### Document segment:
Scientific classification
- Kingdom: Animalia
- Phylum: Chordata
- Class: Reptilia
- Order: Squamata
- Suborder: Iguania
- Family: Chamaeleonidae
- Genus: Brookesia
- Species: B. valerieae
- Binomial name: Brookesia valerieae Raxworthy, 1991

= Brookesia valerieae =

- Genus: Brookesia
- Species: valerieae
- Authority: Raxworthy, 1991
- Conservation status: EN

Species of lizard

Brookesia valerieae is a species of chameleon, a lizard in the family Chamaeleonidae. The species is endemic to Madagascar. It was first described by Raxworthy in 1991. The IUCN have classed this species as endangered, and it is affected by slash-and-burn agriculture. It is not a protected species.

==Etymology==
The specific name, valerieae, is in honor of Valerie M. Raxworthy.

==Geographic range==
B. valerieae is endemic to the Manongarivo Special Reserve (Manongarivo Reserve) in the region of Diana, Madagascar, which is also the species' type locality.

It has only been found at Manongarivo and the Ramena River, which are 7 km away from each other. If the species covers the whole area between the reserve and the river, it will be 2589 sqkm in area, but this has not been confirmed.

==Habitat==
The preferred natural habitat of B. valerieae is forest, at altitudes of 500–700 m.

==Reproduction==
B. valerieae is oviparous.

==Conservation status==
The International Union for Conservation of Nature have classed B. valerieae as an endangered species on their Red List of Threatened Species, as the scale of habitat loss is very high in that area, and is mainly affected by the slash-and-burn method of agriculture. B. valerieae has been used as part of the pet trade/industry. The species occurs in some reserves, but it is currently not a protected species.

==Taxonomy==
B. valerieae was initially described by English herpetologist Christopher John Raxworthy in 1991. Since 1991, it has been published on under that name at least three times: Glaw and Vences (1994: 239), Nečas (1999: 277), and Townsend et al. (2009). According to the Integrated Taxonomic Information System (ITIS), the taxonomic status of the species is valid.

### Saved entries:
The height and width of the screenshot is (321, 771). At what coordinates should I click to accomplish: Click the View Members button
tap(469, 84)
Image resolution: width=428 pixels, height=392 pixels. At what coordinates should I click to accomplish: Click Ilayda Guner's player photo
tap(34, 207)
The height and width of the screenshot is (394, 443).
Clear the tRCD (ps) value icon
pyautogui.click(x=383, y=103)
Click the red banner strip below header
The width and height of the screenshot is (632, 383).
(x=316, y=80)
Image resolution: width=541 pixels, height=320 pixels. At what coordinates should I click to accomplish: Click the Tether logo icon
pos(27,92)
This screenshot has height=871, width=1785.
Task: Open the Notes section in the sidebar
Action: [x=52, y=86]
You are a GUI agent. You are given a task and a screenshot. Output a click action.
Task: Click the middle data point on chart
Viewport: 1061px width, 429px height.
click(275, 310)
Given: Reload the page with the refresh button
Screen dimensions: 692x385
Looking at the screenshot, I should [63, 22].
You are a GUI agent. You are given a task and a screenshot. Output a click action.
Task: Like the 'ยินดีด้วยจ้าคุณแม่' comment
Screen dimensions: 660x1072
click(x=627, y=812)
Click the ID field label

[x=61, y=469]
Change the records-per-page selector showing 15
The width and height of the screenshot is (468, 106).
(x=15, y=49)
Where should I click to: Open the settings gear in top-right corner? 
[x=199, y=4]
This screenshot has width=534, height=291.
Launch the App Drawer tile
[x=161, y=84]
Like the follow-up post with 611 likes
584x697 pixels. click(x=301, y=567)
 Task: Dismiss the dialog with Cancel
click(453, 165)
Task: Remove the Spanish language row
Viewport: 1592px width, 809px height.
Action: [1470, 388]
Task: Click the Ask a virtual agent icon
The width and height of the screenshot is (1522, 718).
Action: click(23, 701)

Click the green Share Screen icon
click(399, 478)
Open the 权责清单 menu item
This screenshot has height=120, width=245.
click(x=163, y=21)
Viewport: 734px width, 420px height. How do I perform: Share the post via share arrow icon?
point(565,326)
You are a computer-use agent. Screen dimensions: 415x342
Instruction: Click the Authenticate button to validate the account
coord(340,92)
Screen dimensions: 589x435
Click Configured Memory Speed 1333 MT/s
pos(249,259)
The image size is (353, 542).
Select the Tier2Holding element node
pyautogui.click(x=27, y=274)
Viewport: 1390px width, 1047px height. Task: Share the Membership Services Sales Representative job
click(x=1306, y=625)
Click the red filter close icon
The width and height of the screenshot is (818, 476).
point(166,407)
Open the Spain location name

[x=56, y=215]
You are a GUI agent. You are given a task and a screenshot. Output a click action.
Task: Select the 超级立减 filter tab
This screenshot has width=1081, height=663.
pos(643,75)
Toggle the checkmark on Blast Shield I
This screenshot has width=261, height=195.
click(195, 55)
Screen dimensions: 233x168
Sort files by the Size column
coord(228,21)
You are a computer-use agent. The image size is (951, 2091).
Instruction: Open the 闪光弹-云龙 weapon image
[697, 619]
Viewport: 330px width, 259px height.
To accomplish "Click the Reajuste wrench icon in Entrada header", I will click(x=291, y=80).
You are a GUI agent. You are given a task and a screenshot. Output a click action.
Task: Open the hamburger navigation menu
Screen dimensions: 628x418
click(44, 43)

### Problem set:
1. From the Brookesia valerieae article, extract the stretch from "Brookesia valerieae is" through "is not a protected species.", with no changes to the wording.
2. According to the Brookesia valerieae article, at what altitudes is the species' preferred forest habitat found?

### Answers to the tasks:
1.
Brookesia valerieae is a species of chameleon, a lizard in the family Chamaeleonidae. The species is endemic to Madagascar. It was first described by Raxworthy in 1991. The IUCN have classed this species as endangered, and it is affected by slash-and-burn agriculture. It is not a protected species.

2. 500–700 m